__DIRECTIONS FOR THIS TASK__:
Every line below that contains "about" is to be copied.
─── MATERIAL PROVIDED
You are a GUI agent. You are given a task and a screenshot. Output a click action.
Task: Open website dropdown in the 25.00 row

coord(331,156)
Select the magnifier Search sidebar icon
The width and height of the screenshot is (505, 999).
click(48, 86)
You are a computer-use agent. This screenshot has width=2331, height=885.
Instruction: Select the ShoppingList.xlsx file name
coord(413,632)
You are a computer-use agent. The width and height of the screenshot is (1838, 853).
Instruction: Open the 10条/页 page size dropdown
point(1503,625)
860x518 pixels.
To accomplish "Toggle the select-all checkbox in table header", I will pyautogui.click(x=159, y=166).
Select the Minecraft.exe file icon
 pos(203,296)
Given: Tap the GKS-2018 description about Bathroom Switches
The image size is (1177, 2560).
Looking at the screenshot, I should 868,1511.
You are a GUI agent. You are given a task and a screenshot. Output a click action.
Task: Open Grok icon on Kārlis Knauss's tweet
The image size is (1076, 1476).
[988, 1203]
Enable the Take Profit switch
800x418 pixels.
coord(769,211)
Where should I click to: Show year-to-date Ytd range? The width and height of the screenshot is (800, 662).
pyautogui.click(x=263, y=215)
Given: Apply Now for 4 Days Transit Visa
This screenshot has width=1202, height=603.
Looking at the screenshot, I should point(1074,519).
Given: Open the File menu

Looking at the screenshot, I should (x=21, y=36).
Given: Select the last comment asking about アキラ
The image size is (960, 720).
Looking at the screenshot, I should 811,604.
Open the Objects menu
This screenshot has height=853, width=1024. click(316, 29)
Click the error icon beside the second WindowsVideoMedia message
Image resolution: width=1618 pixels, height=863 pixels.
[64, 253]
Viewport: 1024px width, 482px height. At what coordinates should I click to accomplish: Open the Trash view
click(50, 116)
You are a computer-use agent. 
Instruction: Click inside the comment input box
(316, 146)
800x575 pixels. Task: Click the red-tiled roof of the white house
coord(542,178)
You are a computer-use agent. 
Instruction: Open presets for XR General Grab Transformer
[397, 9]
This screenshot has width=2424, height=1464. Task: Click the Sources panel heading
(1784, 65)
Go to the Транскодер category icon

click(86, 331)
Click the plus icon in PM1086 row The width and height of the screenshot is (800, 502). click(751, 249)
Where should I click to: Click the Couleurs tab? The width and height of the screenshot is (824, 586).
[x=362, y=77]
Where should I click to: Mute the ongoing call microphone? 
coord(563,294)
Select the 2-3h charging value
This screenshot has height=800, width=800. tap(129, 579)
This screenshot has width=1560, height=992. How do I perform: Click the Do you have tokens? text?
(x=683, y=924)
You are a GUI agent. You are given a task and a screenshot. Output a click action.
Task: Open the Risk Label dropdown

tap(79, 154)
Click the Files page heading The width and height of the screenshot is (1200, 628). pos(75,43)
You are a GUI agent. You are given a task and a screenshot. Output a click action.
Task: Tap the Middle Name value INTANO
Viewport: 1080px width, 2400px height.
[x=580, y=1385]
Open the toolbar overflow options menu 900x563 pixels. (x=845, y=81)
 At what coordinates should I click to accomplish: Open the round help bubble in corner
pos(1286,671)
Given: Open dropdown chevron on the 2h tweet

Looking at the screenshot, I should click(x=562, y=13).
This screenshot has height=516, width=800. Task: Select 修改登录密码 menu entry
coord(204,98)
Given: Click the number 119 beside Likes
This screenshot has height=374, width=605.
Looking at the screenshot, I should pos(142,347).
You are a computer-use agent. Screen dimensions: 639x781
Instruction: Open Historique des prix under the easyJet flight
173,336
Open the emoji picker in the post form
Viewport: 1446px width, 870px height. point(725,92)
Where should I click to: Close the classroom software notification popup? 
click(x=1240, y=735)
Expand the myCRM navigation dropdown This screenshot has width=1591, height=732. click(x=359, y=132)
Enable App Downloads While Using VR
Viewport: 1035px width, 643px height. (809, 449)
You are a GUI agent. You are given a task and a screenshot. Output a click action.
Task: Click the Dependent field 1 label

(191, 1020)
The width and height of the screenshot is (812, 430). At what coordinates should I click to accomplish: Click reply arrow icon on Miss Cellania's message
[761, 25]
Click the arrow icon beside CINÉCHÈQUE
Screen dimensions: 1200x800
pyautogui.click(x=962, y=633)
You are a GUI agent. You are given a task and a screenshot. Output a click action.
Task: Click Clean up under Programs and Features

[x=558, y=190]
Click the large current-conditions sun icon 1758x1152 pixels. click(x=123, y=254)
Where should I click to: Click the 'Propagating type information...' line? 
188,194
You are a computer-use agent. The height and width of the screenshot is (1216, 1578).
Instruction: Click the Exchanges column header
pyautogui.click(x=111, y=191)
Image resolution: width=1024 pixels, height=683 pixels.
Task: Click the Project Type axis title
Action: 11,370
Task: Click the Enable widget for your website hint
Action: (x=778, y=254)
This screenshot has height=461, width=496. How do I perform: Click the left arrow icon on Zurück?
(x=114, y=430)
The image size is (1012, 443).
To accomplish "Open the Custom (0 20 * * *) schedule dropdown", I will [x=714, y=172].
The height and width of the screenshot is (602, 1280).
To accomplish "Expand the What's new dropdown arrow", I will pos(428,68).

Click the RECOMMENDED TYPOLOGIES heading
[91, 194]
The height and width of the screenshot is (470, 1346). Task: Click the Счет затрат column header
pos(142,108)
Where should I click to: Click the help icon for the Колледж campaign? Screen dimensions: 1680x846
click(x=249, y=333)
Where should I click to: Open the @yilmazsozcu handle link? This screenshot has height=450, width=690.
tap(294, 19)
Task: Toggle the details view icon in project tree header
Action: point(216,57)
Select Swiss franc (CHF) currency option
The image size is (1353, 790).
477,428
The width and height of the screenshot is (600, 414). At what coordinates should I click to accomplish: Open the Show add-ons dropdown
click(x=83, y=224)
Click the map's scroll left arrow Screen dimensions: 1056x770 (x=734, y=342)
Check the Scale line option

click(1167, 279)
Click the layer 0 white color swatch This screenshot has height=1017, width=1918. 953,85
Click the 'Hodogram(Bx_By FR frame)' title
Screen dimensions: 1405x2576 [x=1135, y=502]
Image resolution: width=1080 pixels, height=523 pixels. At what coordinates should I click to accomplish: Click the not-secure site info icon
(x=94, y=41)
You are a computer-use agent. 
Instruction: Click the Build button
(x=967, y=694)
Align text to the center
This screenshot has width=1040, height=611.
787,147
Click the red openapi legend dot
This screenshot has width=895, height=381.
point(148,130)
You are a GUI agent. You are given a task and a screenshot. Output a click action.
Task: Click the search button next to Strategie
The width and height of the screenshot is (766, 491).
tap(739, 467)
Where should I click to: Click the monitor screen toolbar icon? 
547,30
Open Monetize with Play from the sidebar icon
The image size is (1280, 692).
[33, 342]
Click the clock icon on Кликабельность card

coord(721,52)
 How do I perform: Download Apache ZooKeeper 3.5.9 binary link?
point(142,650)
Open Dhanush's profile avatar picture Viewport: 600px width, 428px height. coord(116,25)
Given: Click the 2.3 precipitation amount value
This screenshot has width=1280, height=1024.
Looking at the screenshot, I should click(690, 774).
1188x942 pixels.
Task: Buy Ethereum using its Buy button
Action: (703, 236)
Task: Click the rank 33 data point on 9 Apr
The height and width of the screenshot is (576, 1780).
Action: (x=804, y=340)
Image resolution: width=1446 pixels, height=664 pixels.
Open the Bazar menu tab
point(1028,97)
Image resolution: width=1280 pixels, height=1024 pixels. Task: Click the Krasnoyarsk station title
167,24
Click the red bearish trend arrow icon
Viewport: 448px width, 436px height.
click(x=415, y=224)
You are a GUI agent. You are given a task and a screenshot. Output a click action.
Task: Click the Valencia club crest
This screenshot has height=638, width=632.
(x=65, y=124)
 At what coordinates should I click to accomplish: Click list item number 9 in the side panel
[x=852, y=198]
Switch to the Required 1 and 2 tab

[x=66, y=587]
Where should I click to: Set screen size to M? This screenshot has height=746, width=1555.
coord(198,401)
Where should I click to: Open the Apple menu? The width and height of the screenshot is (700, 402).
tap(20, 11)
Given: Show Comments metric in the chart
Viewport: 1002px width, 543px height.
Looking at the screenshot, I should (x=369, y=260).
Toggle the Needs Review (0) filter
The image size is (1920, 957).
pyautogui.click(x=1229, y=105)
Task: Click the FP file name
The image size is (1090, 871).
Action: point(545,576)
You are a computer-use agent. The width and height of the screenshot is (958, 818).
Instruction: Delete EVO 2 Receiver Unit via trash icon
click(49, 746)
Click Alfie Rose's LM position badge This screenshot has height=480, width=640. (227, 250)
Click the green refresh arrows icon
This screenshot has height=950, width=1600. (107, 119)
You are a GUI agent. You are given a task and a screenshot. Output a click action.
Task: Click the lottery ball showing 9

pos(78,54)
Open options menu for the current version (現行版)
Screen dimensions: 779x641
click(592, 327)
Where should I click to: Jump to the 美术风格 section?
──────
__REPLY TO THE EXERCISE__:
Given: Tap the GKS-2018 description about Bathroom Switches
Given: Select the last comment asking about アキラ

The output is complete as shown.